Monday Musings: May 3, 2010
Sunday, May 2, 2010 at 21:51 “Ironically, that reversal of the New Deal regulations that had operated successfully for 60 years, the Glass-Steagall Act, was referenced by Blankfein in his Tuesday testimony explaining how Goldman and other firms spun out of control.
When asked by Sen. Ted Kaufman, D-Del., how Goldman had morphed from a traditional investment bank backing sound business ventures to a market gambler in fanciful products, Blankfein attributed it, somewhat forlornly, to “a change in the sociology of the business that took place over the last 15 to 20 years.” He added, “I’m not sure that it was precipitated by the fall of Glass-Steagall or it caused Glass-Steagall to fall. …”

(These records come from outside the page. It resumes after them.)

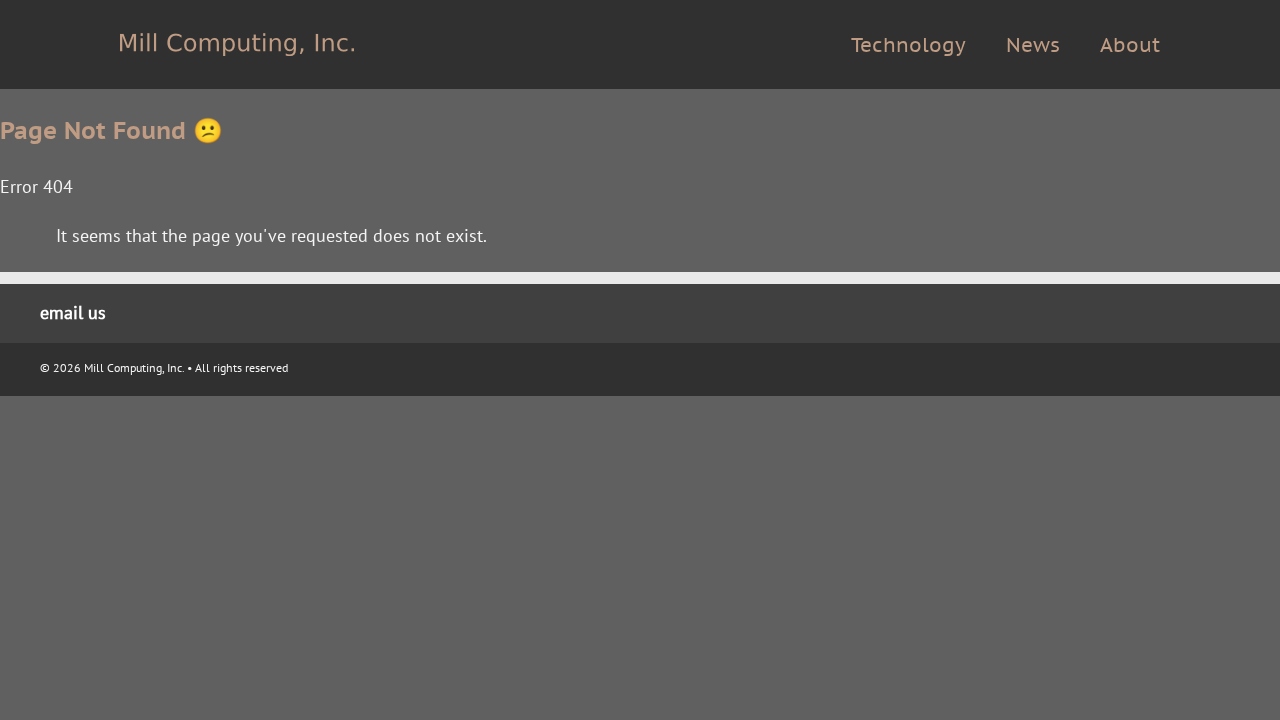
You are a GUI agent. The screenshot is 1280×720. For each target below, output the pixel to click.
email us (73, 312)
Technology (908, 45)
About (1130, 45)
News (1033, 45)
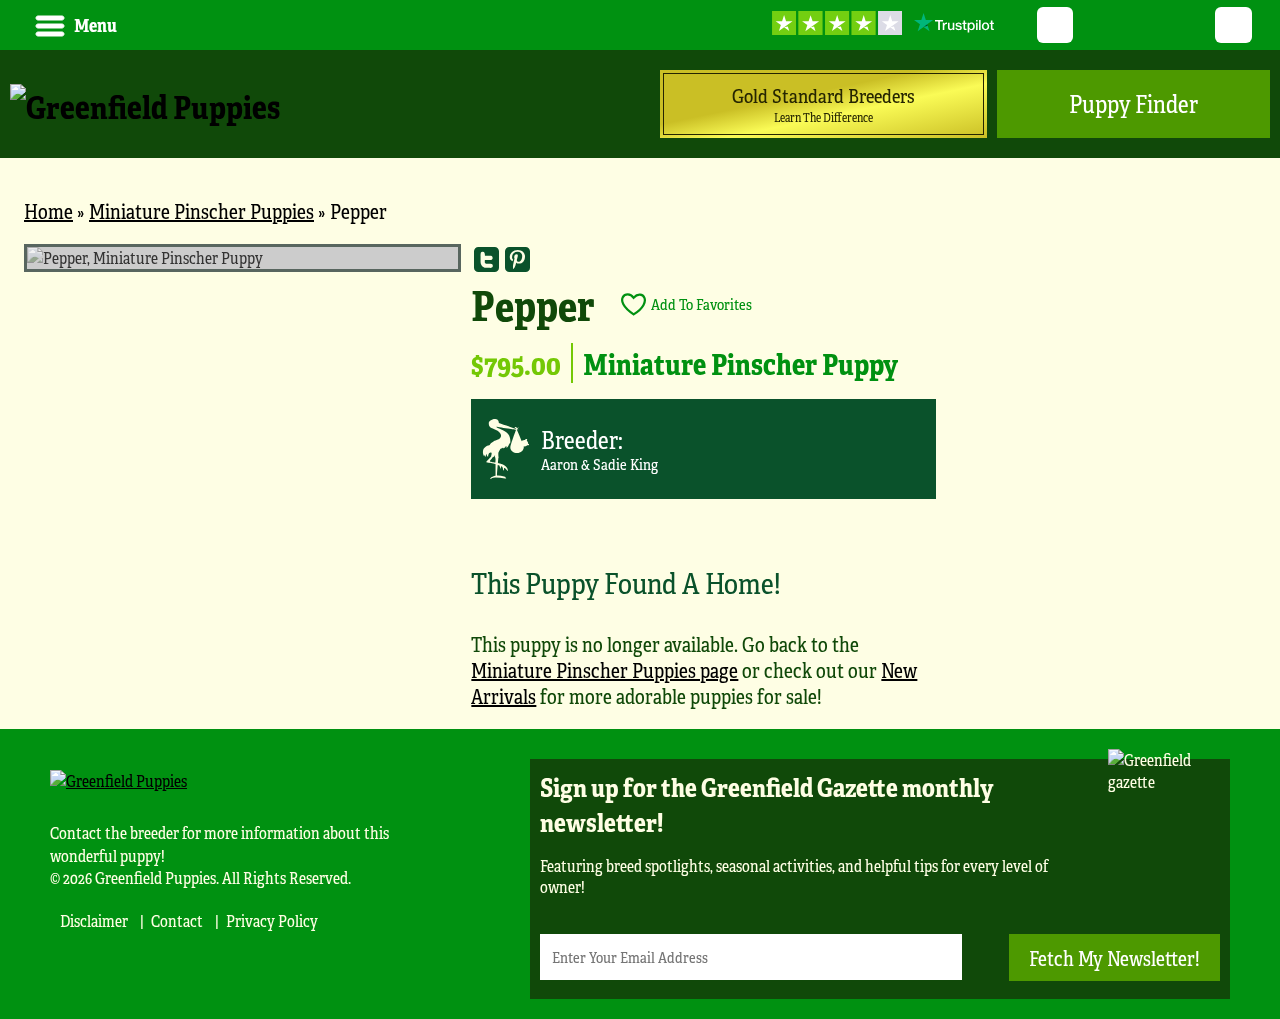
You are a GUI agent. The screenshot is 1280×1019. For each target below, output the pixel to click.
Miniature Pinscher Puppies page (604, 669)
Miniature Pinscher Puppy (740, 363)
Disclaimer (94, 920)
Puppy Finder (1133, 103)
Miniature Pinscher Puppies (201, 210)
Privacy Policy (272, 920)
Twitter (1055, 25)
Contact (177, 920)
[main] (640, 486)
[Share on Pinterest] (517, 259)
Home (48, 210)
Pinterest (1144, 25)
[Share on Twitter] (486, 259)
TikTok (1233, 25)
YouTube (1099, 25)
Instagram (1189, 25)
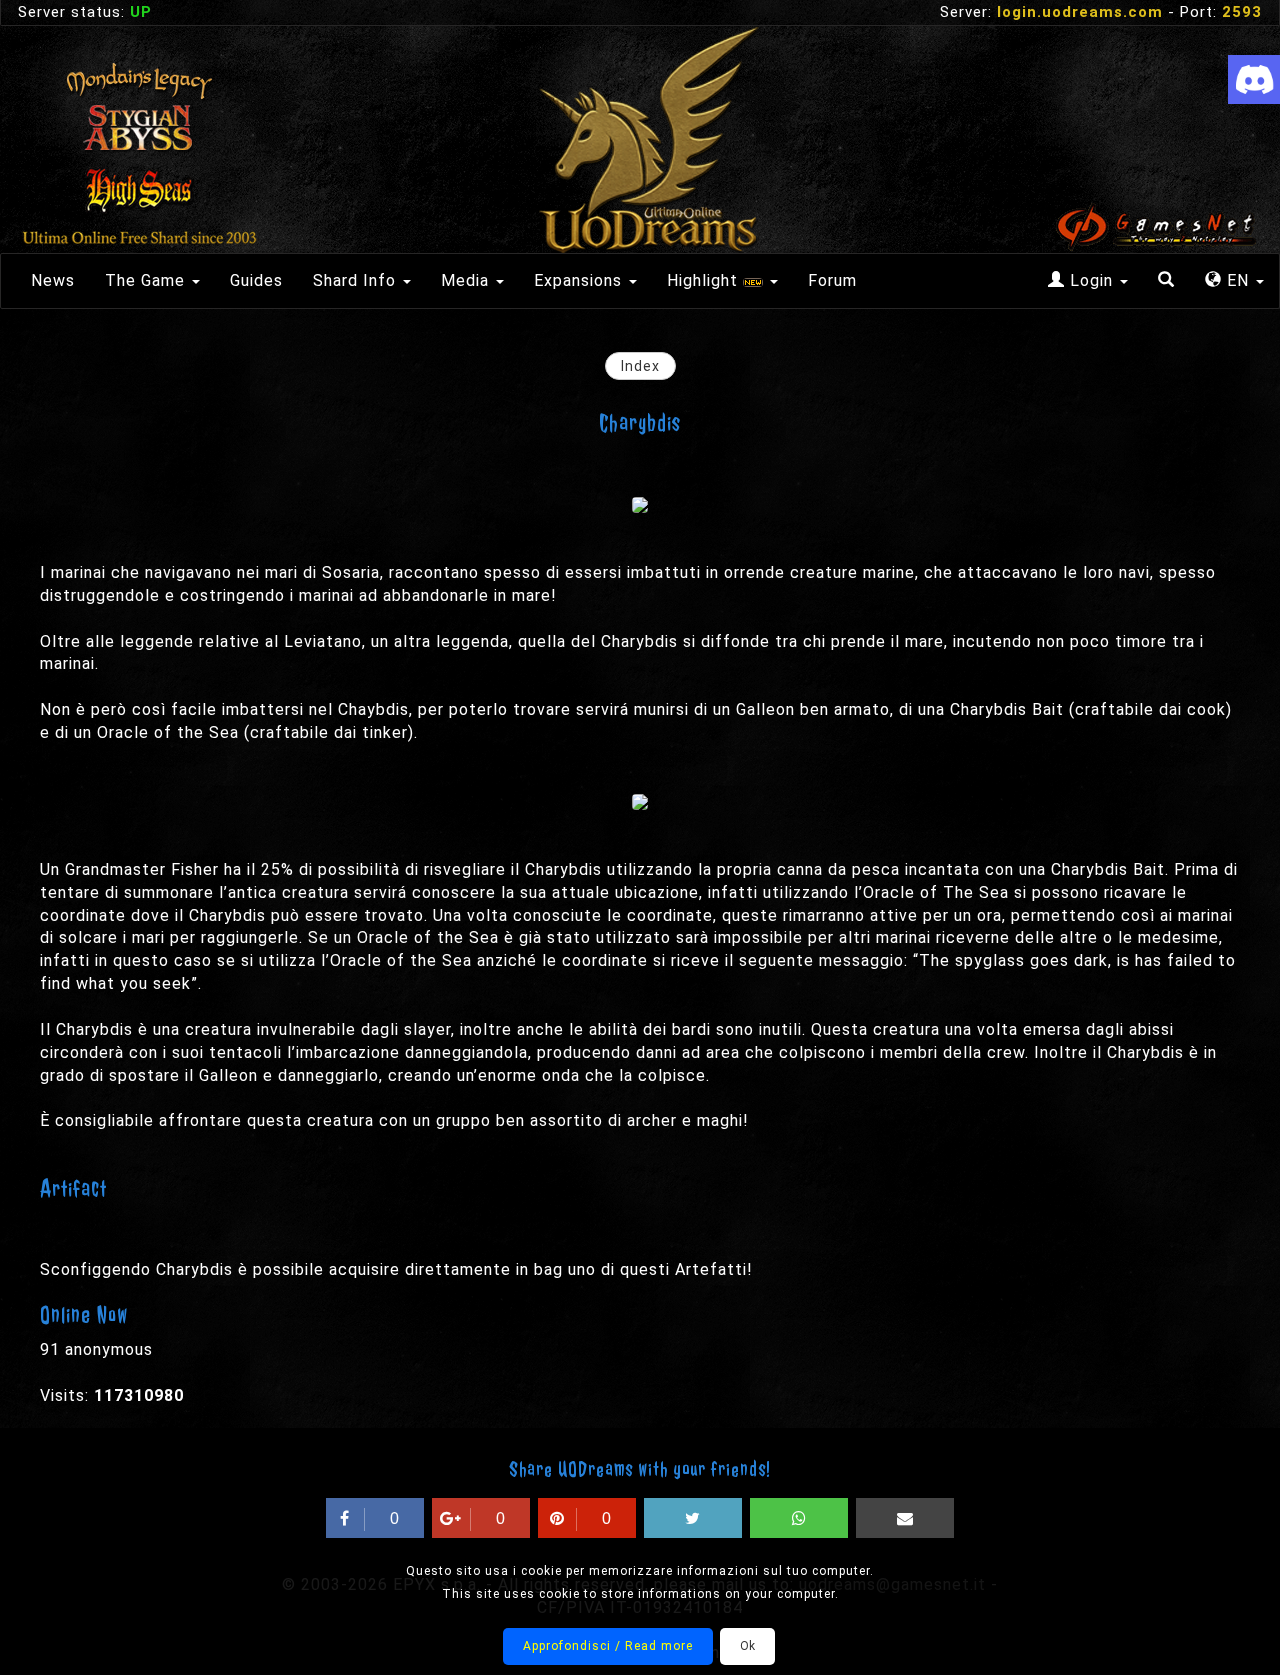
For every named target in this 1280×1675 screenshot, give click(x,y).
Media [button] (467, 280)
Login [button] (1091, 280)
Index (640, 366)
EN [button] (1238, 280)
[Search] (1166, 281)
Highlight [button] (705, 280)
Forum (832, 280)
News (53, 280)
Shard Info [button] (357, 280)
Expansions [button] (580, 280)
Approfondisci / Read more (608, 1646)
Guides (256, 280)
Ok (747, 1646)
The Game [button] (147, 280)
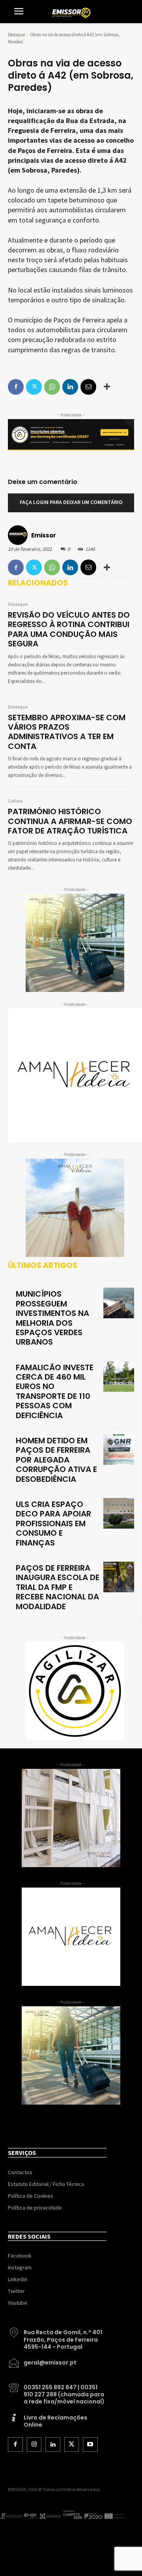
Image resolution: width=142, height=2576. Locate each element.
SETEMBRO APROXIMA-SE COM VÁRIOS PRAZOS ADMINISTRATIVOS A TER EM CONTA (66, 732)
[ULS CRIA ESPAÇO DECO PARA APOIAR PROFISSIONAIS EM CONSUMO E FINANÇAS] (118, 1513)
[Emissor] (19, 535)
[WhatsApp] (52, 567)
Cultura (15, 801)
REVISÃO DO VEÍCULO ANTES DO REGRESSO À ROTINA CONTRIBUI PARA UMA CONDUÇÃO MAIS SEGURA (69, 629)
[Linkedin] (70, 567)
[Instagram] (34, 2444)
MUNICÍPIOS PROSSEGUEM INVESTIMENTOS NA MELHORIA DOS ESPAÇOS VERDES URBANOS (52, 1317)
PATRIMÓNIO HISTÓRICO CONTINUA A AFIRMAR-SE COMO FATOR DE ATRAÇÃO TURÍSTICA (70, 821)
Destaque (16, 34)
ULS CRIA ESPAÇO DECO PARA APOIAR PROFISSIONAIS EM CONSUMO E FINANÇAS (53, 1523)
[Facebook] (16, 567)
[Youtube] (90, 2444)
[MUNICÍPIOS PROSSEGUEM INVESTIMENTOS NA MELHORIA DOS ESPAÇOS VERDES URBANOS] (118, 1303)
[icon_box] (57, 2336)
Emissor (43, 535)
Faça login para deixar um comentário (71, 502)
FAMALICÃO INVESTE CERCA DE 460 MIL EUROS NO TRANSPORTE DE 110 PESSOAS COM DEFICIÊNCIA (54, 1391)
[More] (107, 567)
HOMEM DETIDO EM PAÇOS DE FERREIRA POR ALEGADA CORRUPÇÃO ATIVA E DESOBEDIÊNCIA (56, 1460)
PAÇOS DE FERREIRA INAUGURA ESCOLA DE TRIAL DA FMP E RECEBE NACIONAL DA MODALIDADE (57, 1587)
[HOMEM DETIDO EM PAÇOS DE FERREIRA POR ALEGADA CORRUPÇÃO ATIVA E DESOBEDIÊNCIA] (118, 1449)
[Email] (88, 567)
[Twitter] (34, 567)
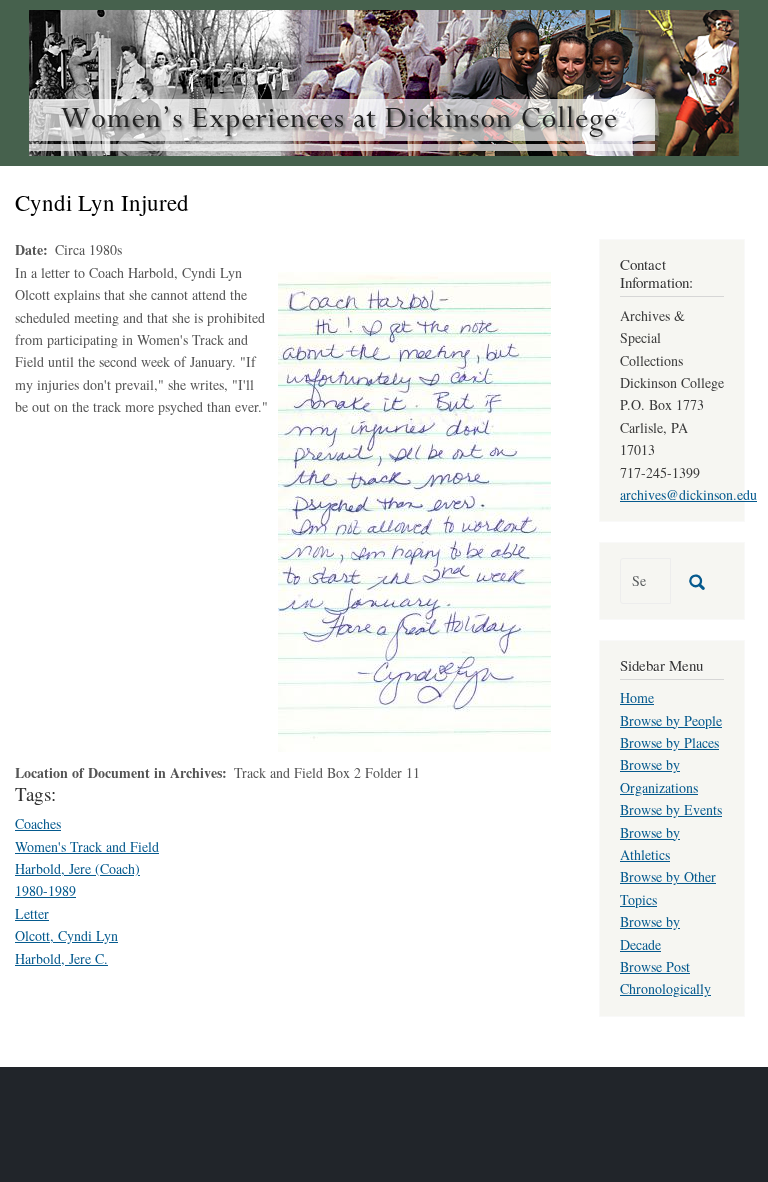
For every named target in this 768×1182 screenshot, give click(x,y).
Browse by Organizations (659, 775)
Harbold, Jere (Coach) (77, 868)
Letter (32, 913)
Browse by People (671, 720)
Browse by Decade (650, 932)
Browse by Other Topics (668, 887)
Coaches (38, 823)
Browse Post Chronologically (665, 977)
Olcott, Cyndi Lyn (66, 935)
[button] (414, 509)
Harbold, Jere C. (61, 958)
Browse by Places (669, 742)
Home (637, 697)
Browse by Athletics (650, 843)
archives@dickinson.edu (688, 494)
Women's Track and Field (87, 846)
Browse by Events (671, 809)
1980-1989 (45, 890)
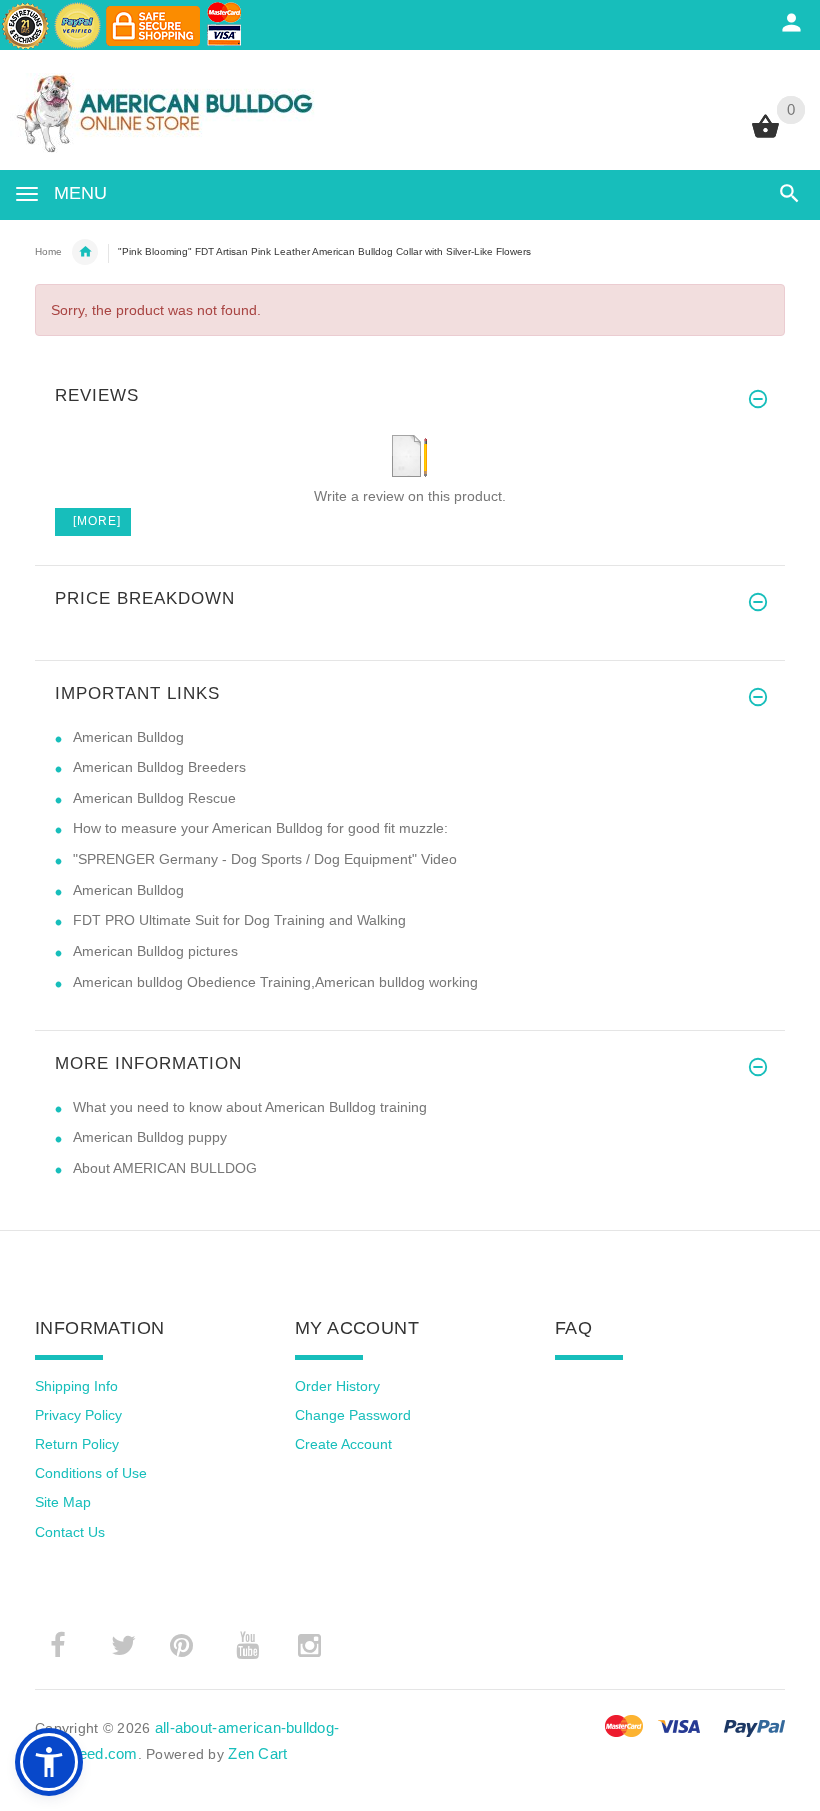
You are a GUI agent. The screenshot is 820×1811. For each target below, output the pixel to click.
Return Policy (77, 1444)
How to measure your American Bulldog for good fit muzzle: (260, 828)
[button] (49, 1762)
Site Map (63, 1502)
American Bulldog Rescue (154, 798)
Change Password (353, 1415)
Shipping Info (76, 1386)
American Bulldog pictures (155, 951)
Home (48, 251)
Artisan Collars (85, 252)
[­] (785, 193)
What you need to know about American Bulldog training (250, 1107)
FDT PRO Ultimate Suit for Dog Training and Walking (239, 920)
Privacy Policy (78, 1415)
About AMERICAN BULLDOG (165, 1168)
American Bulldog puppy (150, 1137)
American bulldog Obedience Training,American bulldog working (275, 982)
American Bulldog (128, 737)
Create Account (343, 1444)
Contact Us (70, 1532)
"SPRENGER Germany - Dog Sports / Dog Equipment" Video (265, 859)
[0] (765, 136)
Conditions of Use (91, 1473)
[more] (93, 521)
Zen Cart (257, 1753)
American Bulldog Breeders (159, 767)
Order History (337, 1386)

Of course there was nothing inevitable about the fall of Glass-Steagall in 1999, since it was the result of decades of lobbying by the financial industry. That change was followed by the total deregulation of financial derivatives by the Commodity Futures Modernization Act, which Rubin had pushed and which President Clinton signed into law.” Robert Scheer column, ‘What a Piece of Crap’
Yes, there was nothing ‘inevitable’ about the fall of Glass-Steagall - beyond what you would expect from nearly 20 years of brainwashing that said any and all government regulation is bad, bad, bad … for business.
Starting with the GOM (Grand Old Man) of the GOP, Ronald Reagan and his witless jokes about government, leading through the Clinton years and ending with Bush, all the hard fought and hard won regulatory gains meant to protect ‘We the People’ were shredded and tossed. The country has been thoroughly sold on the idea that government is necessarily bad, unions are unnecessary and that the only thing that needs to be BIG is the military-industrial complex.
You’re looking at the wreckage of this ‘thinking’ in the Wall Street mess, the toxic oil sludge that is about to flow inexorably across the sensitive wetlands and valuable fishing grounds of Louisiana - thanks to BP and a Tea Party chant of ‘Drill, Baby, Drill’- and miners dying in one lousy, unsafe mine after another.
So far as I can see, very few business below the dizzying heights of Goldman Sachs, are doing very well sans the government regulatory environment of old.